Quite often production issues are the result of good enough mentality. The quality should be good, it does not have to be perfect. Something is good when it works, and you have proof that it works. It might not be the best in performance or scalability, but you know where its limitations are. And here is where something that is good can still fail in production. For example, in case of the Amazon issue they probably had in incorrect estimation of the surge of new devices. And that's fine. But if they did not even consider for it, and test for it. Then they deserve all the fuss that should be made about it.

In production there should only be two cases of issues which are (kind of) acceptable.

"Oh fuck!" Usually the result of somebody performing an explicit action, like deleting a file on the wrong server.
"That's interesting." Something happens which defies the world as you have defined it. These are usually the result of a user performing a combination or series of actions which where not accounted for in the logic.
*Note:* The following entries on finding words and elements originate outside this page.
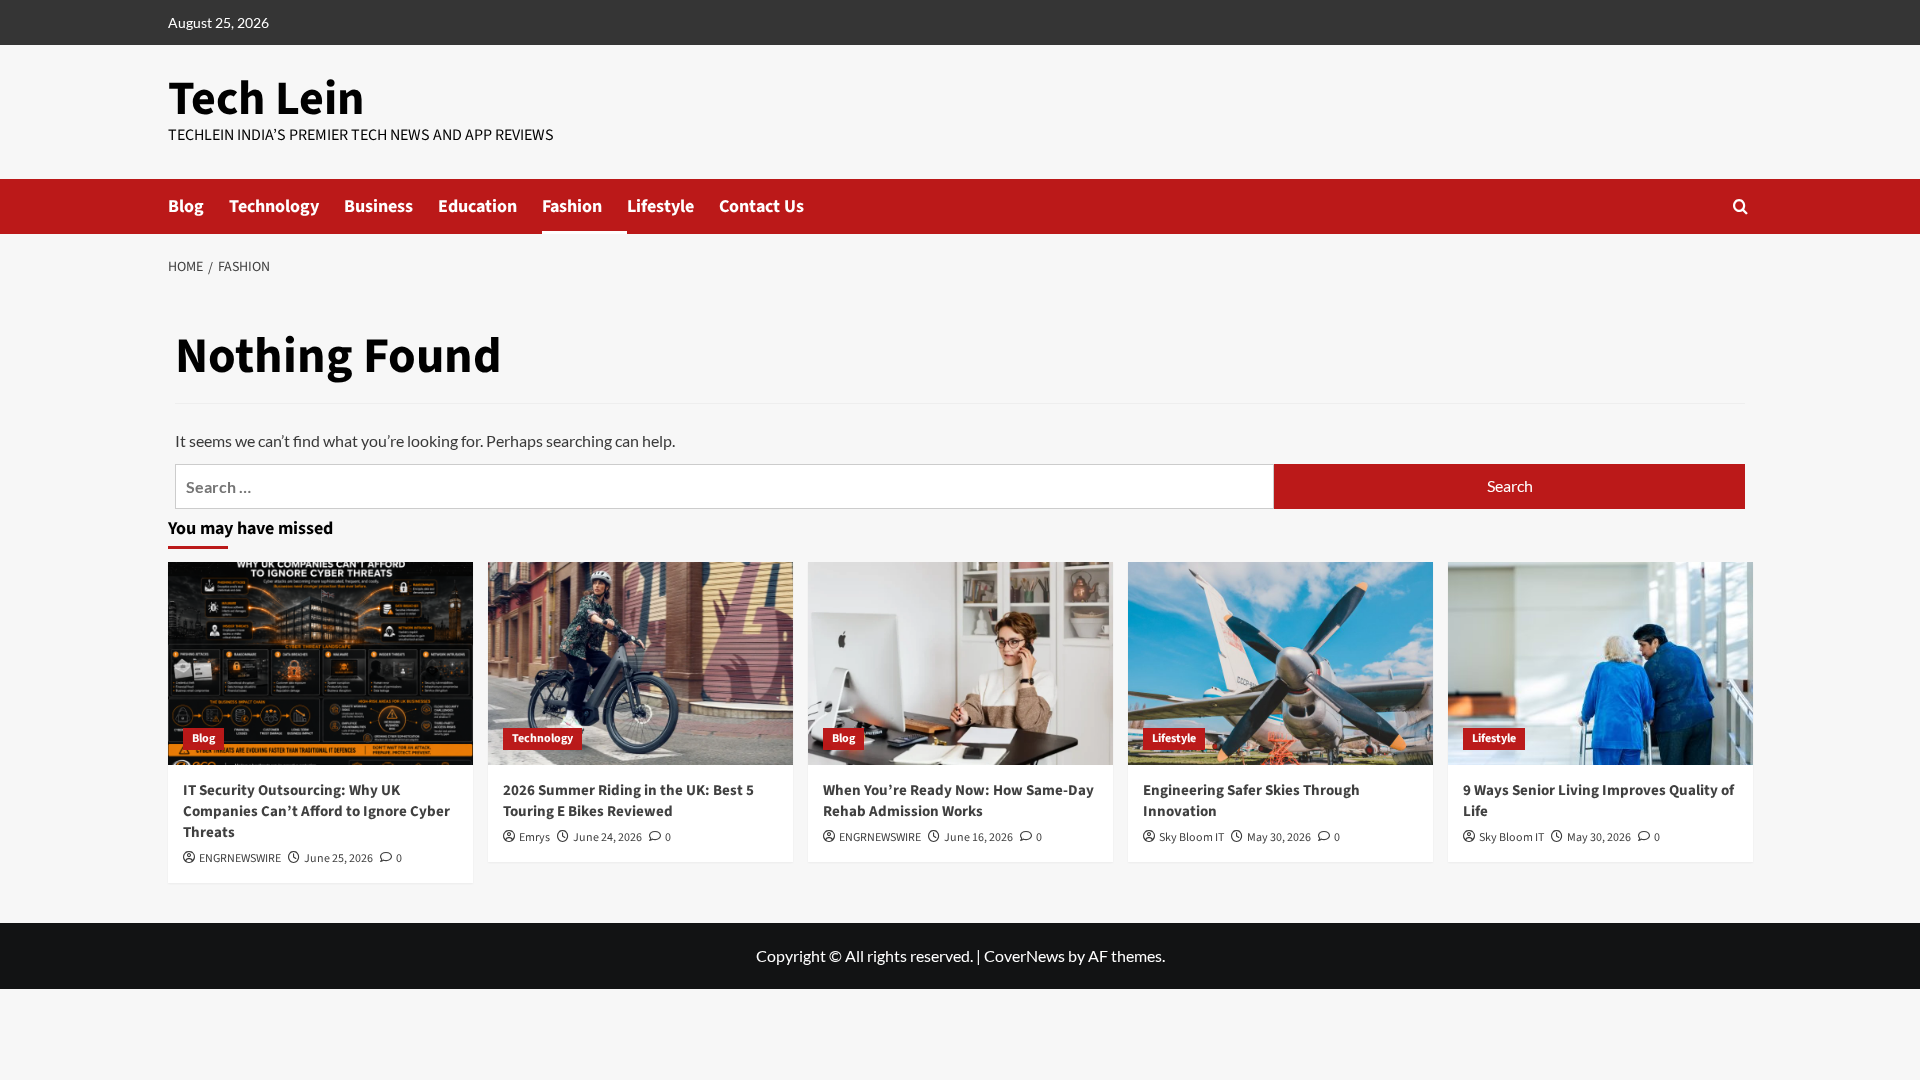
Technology (274, 206)
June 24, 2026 (607, 837)
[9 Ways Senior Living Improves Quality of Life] (1600, 663)
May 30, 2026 (1279, 837)
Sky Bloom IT (1191, 837)
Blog (186, 206)
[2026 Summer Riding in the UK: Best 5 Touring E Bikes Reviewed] (640, 663)
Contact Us (761, 206)
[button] (1740, 206)
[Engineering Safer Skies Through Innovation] (1280, 663)
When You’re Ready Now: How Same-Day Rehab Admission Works (958, 801)
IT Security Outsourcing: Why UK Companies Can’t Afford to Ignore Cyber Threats (316, 811)
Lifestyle (660, 206)
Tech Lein (266, 99)
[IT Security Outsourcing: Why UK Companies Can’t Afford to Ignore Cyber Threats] (320, 663)
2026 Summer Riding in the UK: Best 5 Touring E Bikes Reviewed (628, 801)
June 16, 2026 (978, 837)
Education (477, 206)
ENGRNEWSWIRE (240, 858)
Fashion (572, 206)
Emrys (534, 837)
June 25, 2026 (338, 858)
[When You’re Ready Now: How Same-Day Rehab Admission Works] (960, 663)
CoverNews (1024, 955)
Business (378, 206)
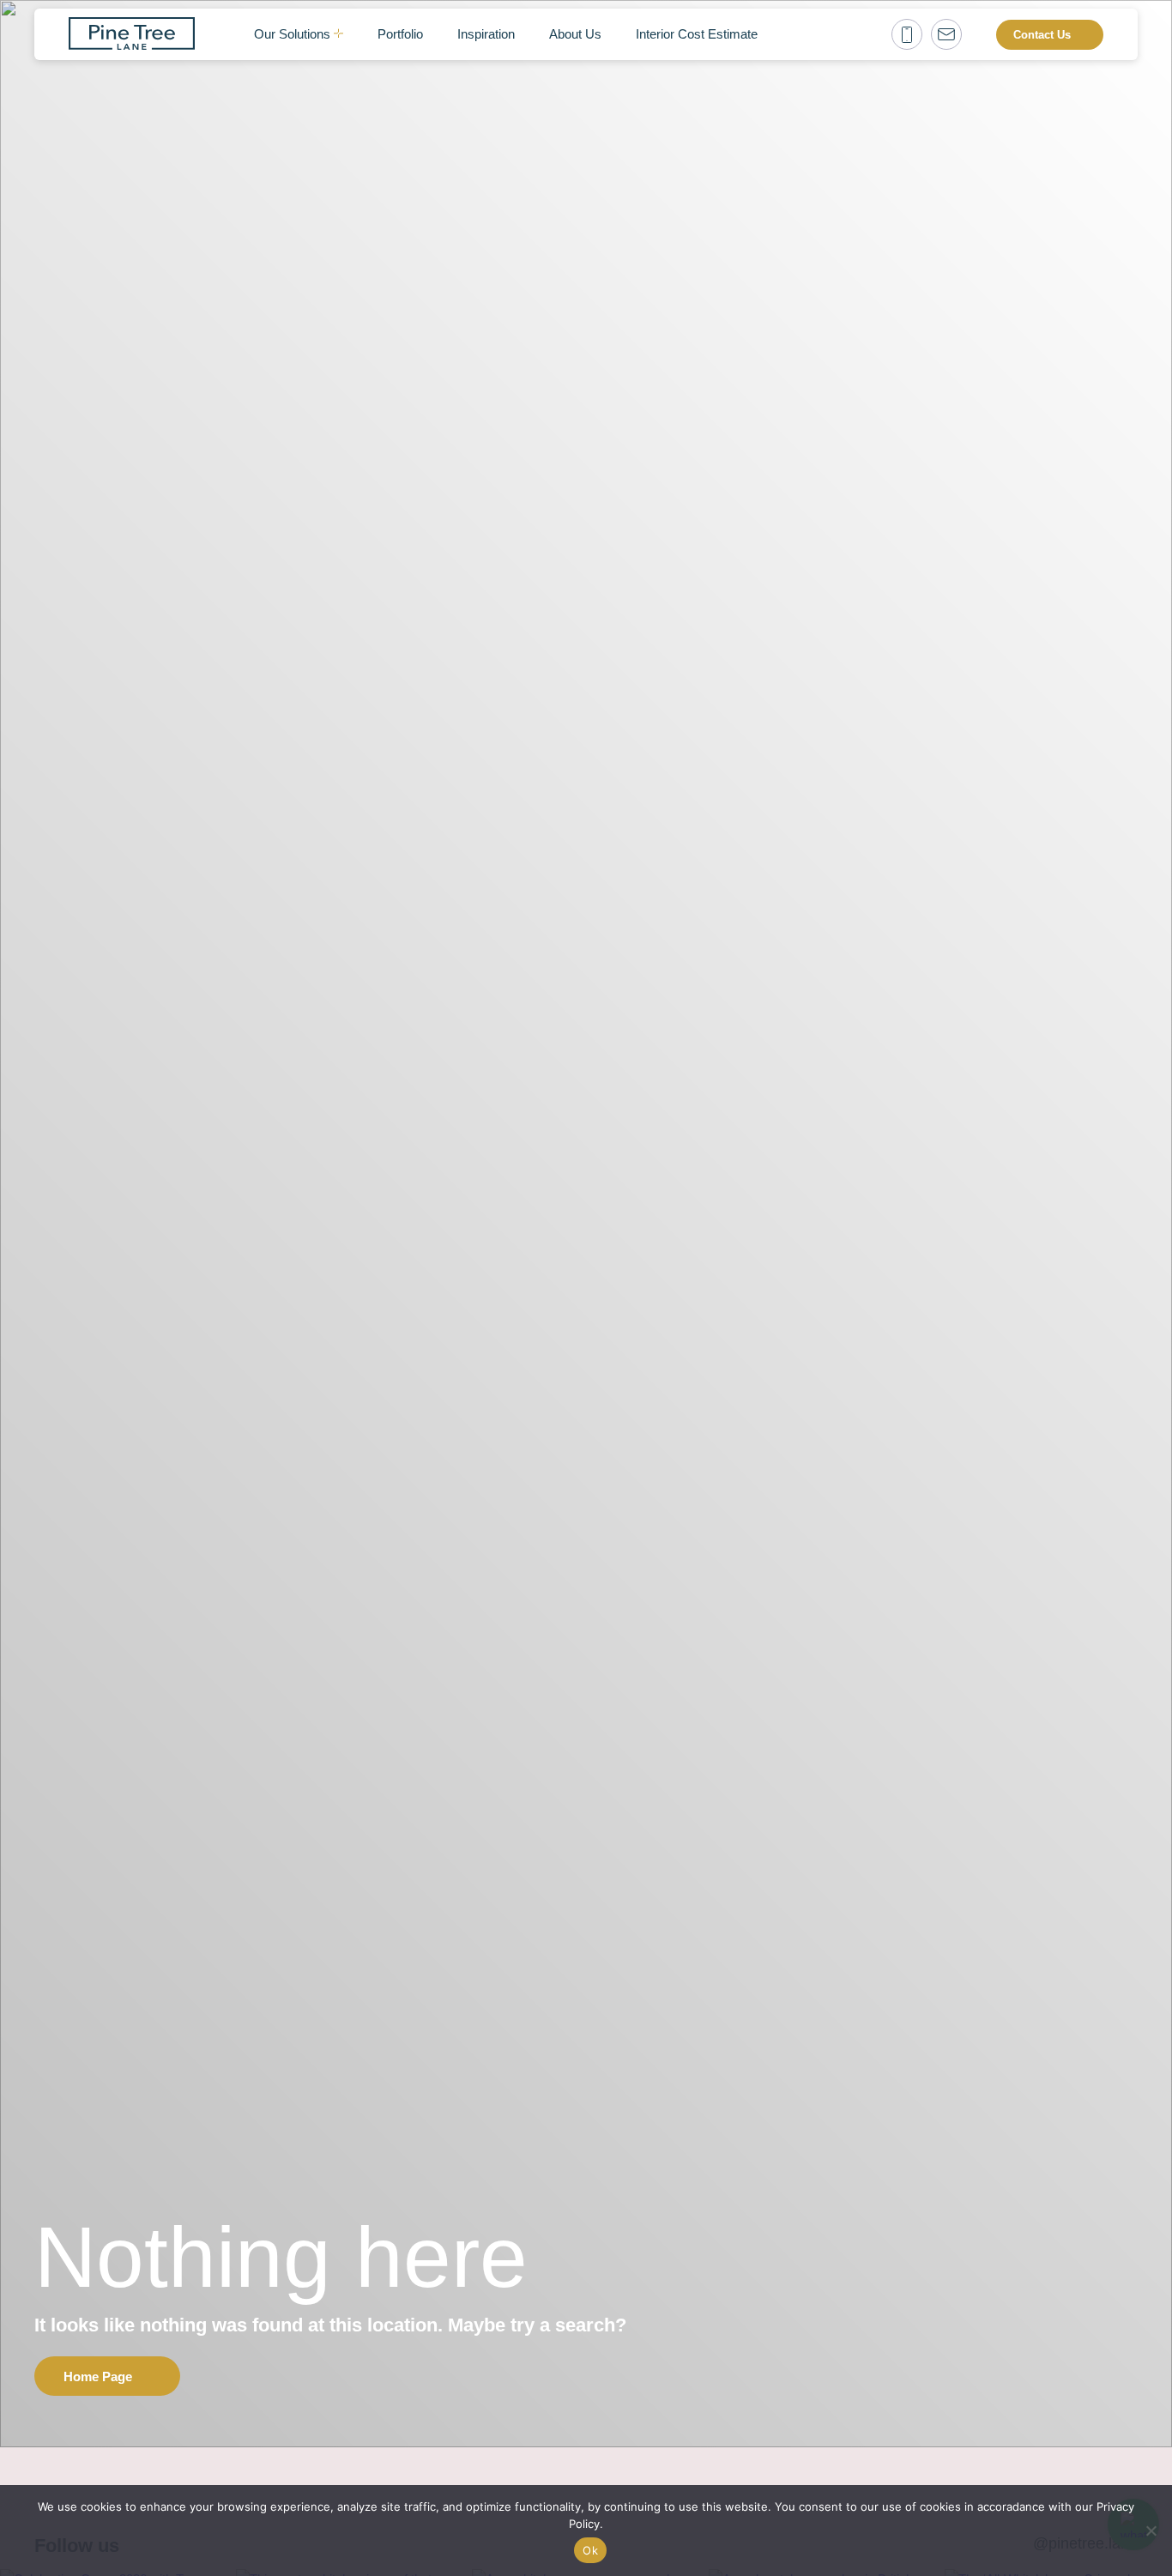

Both these issues are not really solvable. You can only reduce the number of occurrences. This is what defines your software/process maturity.
You can attempt to expose these problems by employing things like chaos engineering and fuzzing testing. But that only gets you so far. In fuzzing testing you generally only try to find the edge cases of a single unit. But for the "That's interesting" you probably need to invoke a whole series of edge cases.

Al Romano • Feb 12 '19

100% this. ^{^}

I'm now changing incident report reasons to "Oh Fuck" and "That's interesting...".

So. Much. Yes.